▶ [Given instruction]: Rewrite everything from the line containing "The width and" down to the line containing "will click(x=734, y=208)." as a Markdown table with columns Row and Line, one numbered row per line, leaving out blank lines.

▶ [The records]:
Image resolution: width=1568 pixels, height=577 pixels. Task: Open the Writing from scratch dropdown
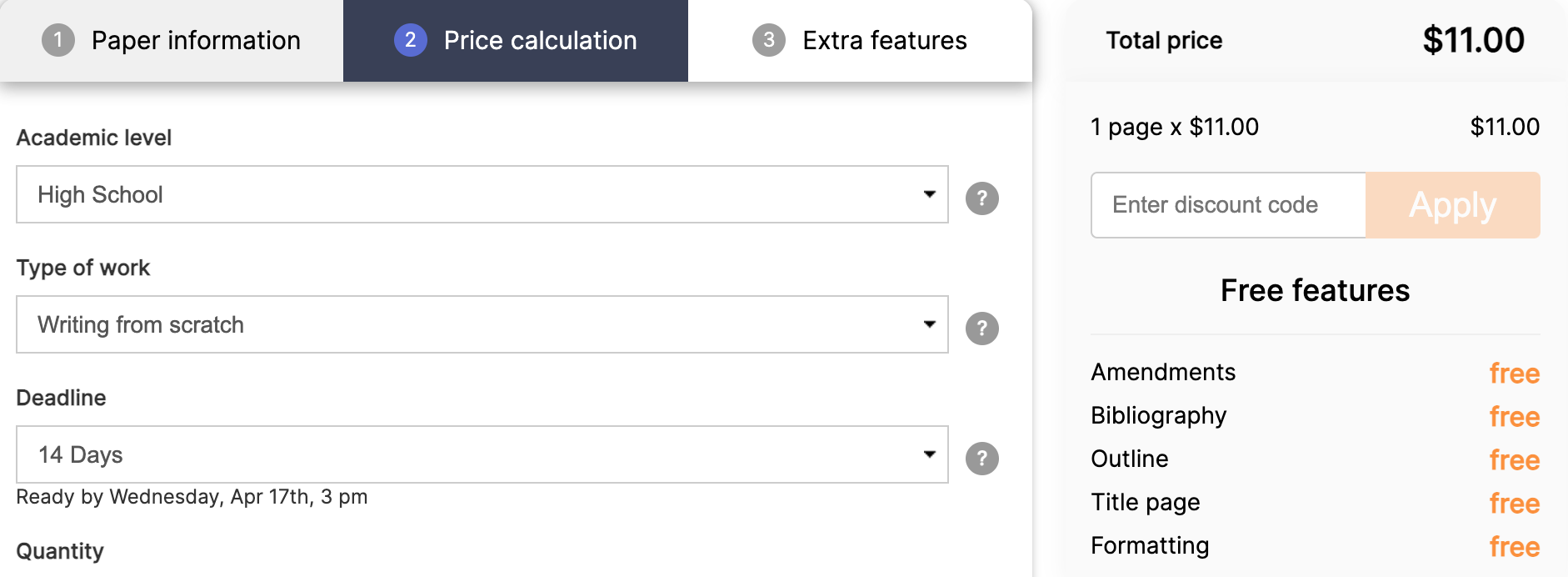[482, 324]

--

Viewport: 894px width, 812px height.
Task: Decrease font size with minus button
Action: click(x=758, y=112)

==

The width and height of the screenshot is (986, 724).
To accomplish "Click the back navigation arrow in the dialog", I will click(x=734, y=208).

▶ [Written solution]:
| Row | Line |
|---|---|
| 1 | The width and height of the screenshot is (986, 724). |
| 2 | To accomplish "Click the back navigation arrow in the dialog", I will click(x=734, y=208). |